Уж точно не с Мэттом Девайном, сидящим в тени пальм. И не с лейтенантом Молиной напротив него.
Они выглядели, как чертова реклама чая со льдом! Премиум, совершенство или как там еще… О, какие приятные, замечательные слоганы!..
Темпл прилипла к окну, стараясь, чтоб ее не заметили снаружи, все волнения по поводу гардероба были немедленно забыты.
Что это за тет-а-тет? Девайн и Молина? Мэтт и, и… Кармен? Просто знакомые? Приятели? Друзья? Или хуже?..
Прекрати, не будь параноиком, — сказала она себе, но не имела успеха.
Может, Молина просто допрашивает Мэтта, используя его, чтобы докопаться до прошлого Темпл и найти Макса. Темпл рассудительно кивнула, радуясь, что хранила молчание обо всем, что касалось Макса, когда была с мистером Девайном.

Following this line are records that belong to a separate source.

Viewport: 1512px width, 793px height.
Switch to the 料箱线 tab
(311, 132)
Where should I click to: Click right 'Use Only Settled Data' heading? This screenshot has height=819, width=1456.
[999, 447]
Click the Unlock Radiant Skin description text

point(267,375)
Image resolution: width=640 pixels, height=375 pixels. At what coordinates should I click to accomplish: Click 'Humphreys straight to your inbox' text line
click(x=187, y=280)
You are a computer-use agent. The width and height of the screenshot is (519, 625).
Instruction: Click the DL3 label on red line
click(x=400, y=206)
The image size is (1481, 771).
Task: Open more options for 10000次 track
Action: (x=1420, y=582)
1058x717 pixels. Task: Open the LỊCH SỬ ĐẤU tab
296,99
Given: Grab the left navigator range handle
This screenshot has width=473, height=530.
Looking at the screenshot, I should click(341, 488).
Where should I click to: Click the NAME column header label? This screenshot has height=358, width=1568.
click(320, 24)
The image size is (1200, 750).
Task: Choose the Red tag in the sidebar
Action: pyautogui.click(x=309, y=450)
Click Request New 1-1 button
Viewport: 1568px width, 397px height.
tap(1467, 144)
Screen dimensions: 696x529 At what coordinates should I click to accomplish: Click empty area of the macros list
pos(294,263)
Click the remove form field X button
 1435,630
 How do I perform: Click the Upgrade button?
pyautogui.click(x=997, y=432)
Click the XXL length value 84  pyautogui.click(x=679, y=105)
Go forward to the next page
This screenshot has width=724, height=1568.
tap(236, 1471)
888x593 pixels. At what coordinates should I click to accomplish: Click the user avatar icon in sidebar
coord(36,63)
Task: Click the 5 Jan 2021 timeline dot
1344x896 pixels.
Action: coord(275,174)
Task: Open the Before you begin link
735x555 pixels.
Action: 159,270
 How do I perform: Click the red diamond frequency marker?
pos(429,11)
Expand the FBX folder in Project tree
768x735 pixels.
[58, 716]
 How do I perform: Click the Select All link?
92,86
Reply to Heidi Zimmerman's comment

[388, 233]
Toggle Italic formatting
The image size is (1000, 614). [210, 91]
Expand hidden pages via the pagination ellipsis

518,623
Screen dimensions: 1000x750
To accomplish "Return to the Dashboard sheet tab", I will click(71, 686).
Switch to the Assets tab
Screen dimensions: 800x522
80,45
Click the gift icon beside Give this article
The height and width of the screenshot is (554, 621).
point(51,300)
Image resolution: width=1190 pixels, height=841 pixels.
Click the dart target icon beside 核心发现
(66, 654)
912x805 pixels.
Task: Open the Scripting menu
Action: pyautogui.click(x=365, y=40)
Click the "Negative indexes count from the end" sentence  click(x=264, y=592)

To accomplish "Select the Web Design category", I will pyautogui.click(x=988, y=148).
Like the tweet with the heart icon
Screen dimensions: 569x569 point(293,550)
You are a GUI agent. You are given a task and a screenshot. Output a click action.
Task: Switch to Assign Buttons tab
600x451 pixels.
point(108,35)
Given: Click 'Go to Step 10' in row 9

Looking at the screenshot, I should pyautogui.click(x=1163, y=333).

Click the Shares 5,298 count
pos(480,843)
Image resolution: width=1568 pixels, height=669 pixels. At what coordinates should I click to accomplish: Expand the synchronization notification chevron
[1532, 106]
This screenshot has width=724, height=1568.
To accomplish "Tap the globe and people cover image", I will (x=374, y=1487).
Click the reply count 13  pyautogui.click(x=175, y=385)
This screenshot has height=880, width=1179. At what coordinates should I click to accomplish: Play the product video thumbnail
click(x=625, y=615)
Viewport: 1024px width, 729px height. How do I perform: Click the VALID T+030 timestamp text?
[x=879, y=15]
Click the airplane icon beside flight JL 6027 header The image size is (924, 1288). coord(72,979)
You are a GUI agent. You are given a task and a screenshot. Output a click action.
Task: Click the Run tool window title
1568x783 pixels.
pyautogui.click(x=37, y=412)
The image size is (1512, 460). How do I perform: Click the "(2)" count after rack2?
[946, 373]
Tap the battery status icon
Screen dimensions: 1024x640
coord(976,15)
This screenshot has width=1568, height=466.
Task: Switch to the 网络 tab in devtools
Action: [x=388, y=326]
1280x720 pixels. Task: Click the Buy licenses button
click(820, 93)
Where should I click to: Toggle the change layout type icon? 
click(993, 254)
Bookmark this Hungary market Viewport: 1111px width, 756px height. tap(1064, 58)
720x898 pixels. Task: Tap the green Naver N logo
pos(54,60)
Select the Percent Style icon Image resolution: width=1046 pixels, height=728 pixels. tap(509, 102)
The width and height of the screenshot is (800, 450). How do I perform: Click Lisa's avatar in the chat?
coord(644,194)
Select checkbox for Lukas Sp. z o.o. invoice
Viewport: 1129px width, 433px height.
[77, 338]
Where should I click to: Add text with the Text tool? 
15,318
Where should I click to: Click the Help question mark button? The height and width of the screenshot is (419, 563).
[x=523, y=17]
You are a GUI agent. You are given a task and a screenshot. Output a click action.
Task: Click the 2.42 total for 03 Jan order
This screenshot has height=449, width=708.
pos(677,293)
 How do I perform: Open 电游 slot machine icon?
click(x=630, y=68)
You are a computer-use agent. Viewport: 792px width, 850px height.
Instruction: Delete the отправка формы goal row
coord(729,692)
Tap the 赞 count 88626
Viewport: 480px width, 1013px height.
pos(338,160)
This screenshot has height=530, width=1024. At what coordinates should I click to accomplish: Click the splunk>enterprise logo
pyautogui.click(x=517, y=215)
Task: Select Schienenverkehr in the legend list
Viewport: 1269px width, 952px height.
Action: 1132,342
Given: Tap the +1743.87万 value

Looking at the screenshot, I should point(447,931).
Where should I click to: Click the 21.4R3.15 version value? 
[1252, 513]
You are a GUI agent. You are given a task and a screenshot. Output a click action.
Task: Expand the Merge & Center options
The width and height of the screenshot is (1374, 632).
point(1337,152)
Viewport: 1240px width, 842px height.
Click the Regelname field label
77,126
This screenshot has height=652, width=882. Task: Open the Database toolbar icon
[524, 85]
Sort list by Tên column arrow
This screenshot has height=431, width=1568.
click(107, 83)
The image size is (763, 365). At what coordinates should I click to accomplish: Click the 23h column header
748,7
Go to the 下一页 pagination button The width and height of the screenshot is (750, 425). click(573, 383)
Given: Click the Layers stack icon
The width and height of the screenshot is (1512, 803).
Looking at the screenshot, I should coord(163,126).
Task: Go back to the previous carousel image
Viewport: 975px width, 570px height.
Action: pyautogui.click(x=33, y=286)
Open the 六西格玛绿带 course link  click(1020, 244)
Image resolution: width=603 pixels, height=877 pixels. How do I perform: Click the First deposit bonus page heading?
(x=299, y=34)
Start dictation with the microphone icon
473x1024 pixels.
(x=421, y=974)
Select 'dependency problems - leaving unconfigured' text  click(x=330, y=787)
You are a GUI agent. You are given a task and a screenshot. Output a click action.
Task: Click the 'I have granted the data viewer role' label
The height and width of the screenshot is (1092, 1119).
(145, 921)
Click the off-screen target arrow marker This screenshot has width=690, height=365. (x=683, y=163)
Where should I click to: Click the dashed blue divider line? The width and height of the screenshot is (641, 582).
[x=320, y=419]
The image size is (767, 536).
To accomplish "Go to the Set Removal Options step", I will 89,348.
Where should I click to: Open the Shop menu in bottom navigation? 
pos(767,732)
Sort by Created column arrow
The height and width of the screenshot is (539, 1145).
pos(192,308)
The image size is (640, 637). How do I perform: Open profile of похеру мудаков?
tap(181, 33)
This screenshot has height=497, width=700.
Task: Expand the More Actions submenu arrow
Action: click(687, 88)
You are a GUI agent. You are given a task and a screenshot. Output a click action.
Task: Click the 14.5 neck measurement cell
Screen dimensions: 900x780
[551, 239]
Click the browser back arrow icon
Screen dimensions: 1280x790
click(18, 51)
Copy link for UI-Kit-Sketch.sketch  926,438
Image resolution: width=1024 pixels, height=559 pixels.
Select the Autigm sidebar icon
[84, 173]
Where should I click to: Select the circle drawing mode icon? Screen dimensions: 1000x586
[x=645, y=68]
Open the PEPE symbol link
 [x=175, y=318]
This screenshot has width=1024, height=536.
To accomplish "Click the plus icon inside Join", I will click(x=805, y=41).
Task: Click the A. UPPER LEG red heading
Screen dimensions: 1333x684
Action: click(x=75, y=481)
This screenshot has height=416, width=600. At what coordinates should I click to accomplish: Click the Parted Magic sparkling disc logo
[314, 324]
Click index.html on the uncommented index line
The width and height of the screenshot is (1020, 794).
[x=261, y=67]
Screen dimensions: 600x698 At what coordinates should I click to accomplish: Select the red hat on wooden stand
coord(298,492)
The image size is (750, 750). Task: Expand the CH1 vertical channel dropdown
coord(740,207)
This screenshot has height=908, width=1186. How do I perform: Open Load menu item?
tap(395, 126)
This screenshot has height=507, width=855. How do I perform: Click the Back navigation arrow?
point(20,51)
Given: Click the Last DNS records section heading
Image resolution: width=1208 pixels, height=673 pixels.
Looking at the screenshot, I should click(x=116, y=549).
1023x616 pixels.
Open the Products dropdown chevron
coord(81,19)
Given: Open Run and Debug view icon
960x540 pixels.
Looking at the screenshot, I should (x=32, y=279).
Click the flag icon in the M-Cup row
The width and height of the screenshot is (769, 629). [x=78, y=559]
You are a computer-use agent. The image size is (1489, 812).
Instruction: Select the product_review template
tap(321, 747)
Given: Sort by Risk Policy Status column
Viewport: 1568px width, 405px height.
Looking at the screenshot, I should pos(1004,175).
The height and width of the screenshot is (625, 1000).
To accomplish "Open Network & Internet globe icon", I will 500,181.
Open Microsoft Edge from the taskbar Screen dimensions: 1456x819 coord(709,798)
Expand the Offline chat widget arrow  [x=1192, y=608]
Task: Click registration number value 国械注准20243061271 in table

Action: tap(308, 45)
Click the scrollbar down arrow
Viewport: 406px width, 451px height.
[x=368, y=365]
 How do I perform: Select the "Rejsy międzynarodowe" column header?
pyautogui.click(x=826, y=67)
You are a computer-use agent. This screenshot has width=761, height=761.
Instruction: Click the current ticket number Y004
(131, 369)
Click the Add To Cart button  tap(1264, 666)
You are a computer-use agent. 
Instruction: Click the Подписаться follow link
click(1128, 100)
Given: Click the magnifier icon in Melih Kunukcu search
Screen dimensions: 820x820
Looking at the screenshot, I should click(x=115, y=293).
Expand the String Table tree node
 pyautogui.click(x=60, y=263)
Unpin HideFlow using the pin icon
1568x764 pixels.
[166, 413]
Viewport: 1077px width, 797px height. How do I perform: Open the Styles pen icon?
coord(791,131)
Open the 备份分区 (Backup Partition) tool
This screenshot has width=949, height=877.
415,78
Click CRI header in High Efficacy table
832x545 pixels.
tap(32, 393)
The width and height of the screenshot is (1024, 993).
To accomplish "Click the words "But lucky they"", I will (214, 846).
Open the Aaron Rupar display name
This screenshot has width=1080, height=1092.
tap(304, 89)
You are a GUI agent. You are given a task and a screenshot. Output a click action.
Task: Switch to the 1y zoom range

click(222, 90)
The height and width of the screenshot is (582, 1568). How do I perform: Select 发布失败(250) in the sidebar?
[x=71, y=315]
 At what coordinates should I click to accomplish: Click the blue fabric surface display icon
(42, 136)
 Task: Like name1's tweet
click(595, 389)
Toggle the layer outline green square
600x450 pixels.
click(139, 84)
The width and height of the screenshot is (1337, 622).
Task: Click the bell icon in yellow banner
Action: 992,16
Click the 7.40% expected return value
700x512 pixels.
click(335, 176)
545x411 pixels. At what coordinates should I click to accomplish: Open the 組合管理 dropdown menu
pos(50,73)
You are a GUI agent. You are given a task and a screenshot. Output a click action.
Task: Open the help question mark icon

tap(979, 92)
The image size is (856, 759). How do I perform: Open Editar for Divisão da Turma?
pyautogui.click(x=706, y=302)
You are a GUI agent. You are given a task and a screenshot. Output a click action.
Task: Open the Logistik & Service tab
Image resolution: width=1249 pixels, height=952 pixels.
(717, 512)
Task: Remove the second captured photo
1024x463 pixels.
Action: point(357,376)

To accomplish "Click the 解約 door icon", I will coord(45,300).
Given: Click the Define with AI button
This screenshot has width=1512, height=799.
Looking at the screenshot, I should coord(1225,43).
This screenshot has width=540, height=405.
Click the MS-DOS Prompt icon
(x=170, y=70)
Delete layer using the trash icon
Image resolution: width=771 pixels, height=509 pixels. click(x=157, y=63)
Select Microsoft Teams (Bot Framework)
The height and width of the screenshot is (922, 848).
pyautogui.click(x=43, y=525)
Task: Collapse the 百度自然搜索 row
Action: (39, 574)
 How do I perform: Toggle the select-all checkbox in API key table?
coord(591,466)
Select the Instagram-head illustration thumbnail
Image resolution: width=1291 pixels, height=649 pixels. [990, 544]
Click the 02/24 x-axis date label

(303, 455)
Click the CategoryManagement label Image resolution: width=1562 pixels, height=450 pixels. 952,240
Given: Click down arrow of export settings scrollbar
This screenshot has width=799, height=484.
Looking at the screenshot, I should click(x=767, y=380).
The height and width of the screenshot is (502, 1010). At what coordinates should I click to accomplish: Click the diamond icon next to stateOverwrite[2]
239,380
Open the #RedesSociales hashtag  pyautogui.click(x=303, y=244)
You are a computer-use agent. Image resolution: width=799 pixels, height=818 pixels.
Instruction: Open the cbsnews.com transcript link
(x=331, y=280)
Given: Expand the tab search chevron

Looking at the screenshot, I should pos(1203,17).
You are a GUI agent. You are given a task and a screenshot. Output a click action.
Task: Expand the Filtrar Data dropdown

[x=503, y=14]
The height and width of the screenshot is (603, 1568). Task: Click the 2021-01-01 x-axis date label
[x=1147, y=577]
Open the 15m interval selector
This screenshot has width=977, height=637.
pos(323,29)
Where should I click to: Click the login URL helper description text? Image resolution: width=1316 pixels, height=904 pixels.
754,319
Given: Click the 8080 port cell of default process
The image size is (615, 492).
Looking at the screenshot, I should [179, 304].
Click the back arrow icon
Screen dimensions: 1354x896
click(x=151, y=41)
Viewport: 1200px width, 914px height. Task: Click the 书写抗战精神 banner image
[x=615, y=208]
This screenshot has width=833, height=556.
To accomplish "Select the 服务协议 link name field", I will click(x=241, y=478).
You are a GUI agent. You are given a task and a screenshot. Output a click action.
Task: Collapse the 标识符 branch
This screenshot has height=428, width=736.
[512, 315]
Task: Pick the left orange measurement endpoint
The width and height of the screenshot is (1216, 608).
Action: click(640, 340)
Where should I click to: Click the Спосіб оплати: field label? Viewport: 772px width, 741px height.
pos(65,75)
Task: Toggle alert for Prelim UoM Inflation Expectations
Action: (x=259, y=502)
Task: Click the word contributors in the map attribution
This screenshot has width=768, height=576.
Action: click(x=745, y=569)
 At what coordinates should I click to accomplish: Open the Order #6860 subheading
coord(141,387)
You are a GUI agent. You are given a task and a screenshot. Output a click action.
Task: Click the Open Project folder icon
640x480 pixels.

Мэтт не должен выложить ничего такого, что Молина могла бы использовать… использовать против нее. И все же он был весьма наивен во всем, что касалось женщин, даже если они были копами, взаимоотношений и вообще жизни. Он может сказать что-нибудь, о чем она будет жалеть. Хорошо, что она умела, когда это было нужно, хранить прошлое в глубоком секрете.
Темпл увидела, как Молина встала, разгладила свою дурацкую простецкую юбку и пошла к калитке. Мэтт провожал ее, руки в брюки, послеполуденное солнце золотит покрытые тонкими волосками предплечья.